Iniguez et al. used bromodomain and extra-terminal domain (BET) inhibition in neuroblastoma as a prototype to model resistance to chromatin modulatory therapeutics. Genome-scale, pooled lentiviral open reading frame (ORF) and CRISPR knockout rescue screens nominated the phosphatidylinositol 3-kinase (PI3K) pathway as promoting resistance to BET inhibition. Transcriptomic and chromatin profiling of resistant cells revealed that global enhancer remodeling is associated with upregulation of receptor tyrosine kinases (RTKs), activation of PI3K signaling, and vulnerability to RTK/PI3K inhibition. Large-scale combinatorial screening with BET inhibitors identified PI3K inhibitors among the most synergistic upfront combinations. These studies provide a roadmap to elucidate resistance to epigenetic-targeted therapeutics and inform efficacious combination therapies 11).

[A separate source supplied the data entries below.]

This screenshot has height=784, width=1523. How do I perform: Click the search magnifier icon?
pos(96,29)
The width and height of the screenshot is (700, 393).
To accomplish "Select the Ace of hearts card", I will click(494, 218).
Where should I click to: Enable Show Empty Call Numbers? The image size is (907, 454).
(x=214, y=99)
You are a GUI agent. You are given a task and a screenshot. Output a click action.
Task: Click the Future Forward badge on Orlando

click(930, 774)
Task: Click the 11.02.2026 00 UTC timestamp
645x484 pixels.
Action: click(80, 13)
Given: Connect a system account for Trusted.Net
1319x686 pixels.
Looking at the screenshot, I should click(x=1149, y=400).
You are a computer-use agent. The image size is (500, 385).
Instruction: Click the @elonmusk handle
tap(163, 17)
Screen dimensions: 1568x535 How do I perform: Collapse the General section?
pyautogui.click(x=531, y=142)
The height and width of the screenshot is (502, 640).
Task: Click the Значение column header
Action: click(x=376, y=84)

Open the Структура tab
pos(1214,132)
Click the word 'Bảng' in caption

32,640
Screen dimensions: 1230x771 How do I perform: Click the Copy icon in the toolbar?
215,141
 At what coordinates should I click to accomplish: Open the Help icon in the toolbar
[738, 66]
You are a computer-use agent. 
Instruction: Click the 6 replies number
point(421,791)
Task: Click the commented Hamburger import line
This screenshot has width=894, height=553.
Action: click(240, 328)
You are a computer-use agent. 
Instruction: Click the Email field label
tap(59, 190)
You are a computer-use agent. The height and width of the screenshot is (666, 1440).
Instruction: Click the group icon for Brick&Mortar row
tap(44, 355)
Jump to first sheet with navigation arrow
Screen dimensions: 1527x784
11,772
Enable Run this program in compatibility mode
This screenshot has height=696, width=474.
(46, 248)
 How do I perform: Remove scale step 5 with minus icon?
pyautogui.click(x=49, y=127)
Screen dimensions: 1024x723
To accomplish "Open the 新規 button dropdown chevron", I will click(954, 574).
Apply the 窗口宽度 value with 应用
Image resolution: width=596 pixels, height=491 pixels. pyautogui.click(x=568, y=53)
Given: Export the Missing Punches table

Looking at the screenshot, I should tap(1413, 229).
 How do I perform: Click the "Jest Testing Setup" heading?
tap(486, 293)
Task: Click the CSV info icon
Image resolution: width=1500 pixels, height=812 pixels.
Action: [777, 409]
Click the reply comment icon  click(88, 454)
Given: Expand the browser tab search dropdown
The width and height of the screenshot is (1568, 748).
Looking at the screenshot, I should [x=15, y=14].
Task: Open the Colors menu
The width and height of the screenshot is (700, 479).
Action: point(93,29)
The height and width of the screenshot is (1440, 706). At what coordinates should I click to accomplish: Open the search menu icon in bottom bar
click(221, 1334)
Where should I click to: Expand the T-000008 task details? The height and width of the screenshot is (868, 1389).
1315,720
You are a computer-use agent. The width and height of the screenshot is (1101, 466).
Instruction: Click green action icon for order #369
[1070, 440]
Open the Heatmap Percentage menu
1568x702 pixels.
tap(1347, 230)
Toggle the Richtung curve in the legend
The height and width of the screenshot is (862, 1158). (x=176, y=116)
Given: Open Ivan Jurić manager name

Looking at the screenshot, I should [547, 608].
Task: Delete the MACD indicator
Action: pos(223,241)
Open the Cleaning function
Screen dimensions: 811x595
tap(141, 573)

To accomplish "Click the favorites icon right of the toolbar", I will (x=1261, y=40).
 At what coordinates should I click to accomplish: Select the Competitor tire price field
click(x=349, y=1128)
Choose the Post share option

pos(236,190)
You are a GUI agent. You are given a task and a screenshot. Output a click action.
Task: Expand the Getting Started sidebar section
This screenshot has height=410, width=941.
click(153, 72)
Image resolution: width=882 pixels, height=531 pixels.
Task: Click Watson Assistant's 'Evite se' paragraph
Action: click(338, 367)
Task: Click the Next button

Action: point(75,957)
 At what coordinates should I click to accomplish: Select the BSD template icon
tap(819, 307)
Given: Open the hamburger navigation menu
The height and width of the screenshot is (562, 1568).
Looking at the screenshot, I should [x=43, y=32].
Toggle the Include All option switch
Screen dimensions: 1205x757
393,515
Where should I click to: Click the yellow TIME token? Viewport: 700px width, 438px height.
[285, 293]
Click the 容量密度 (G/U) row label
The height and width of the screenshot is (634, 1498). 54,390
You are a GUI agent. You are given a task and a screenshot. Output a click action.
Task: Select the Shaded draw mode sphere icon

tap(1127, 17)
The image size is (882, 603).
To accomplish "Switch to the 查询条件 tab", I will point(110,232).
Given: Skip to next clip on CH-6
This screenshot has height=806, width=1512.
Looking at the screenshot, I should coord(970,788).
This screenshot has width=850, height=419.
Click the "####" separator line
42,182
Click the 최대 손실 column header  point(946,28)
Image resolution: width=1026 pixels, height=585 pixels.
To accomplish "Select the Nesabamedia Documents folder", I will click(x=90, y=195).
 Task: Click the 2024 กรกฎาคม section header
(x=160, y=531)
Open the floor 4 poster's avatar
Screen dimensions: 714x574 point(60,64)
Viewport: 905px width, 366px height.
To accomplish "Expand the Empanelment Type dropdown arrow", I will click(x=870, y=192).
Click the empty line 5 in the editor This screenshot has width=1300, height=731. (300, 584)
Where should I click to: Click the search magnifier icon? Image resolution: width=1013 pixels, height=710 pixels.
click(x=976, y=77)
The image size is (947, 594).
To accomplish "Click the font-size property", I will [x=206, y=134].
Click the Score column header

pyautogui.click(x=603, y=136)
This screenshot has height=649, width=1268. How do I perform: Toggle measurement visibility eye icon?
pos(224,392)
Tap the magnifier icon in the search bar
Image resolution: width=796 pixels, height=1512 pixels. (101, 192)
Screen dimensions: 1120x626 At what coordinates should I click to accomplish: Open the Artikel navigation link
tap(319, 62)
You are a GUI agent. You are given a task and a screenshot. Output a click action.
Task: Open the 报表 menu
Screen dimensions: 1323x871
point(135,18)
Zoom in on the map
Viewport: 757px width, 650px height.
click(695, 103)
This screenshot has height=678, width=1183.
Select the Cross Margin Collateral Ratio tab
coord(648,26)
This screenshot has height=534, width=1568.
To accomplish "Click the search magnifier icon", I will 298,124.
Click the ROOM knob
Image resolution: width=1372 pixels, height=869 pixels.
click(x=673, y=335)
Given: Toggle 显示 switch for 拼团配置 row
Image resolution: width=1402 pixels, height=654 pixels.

A retrospective single-center analysis of all neurosurgical strategies used in the treatment of intracerebral metastases in neuroblastoma patients.
Between 2009 and 2017, 237 pediatric patients (94 girls, 143 boys) with a mean age of 39 months at diagnosis were treated for neuroblastoma. Five (2.1%) of the 237 patients had a neurosurgical procedure for intracerebral metastases. The metastases occurred a mean of 46 months after initial diagnosis. All of these patients had neuroblastoma stage 4. Indications for surgery were recurrent metastases after initial successful oncological treatment or progression of the metastasis under oncological treatment as well as deterioration of neurological function. Intraoperatively, the tumor usually had a distinguishable dissection plane but was infiltrative to adjacent nerves in some spots. Mean overall survival after the neurosurgical procedure was 22 months. Furthermore, in another 3 patients, a neurosurgical procedure was done for an intracranial but extracerebral metastasis.
Neurosurgical procedures for intracerebral metastases in neuroblastoma patients are rare and were performed in 2.1% of patients in the present study. Intracerebral metastases occurred during disease progression, and the prognosis after surgery was very limited. The main indications for surgery were rapid neurological deterioration or recurrence of the metastasis after initial successful oncological treatment. Intraoperatively, the metastases usually had a distinguishable dissection plane from the normal brain tissue 12).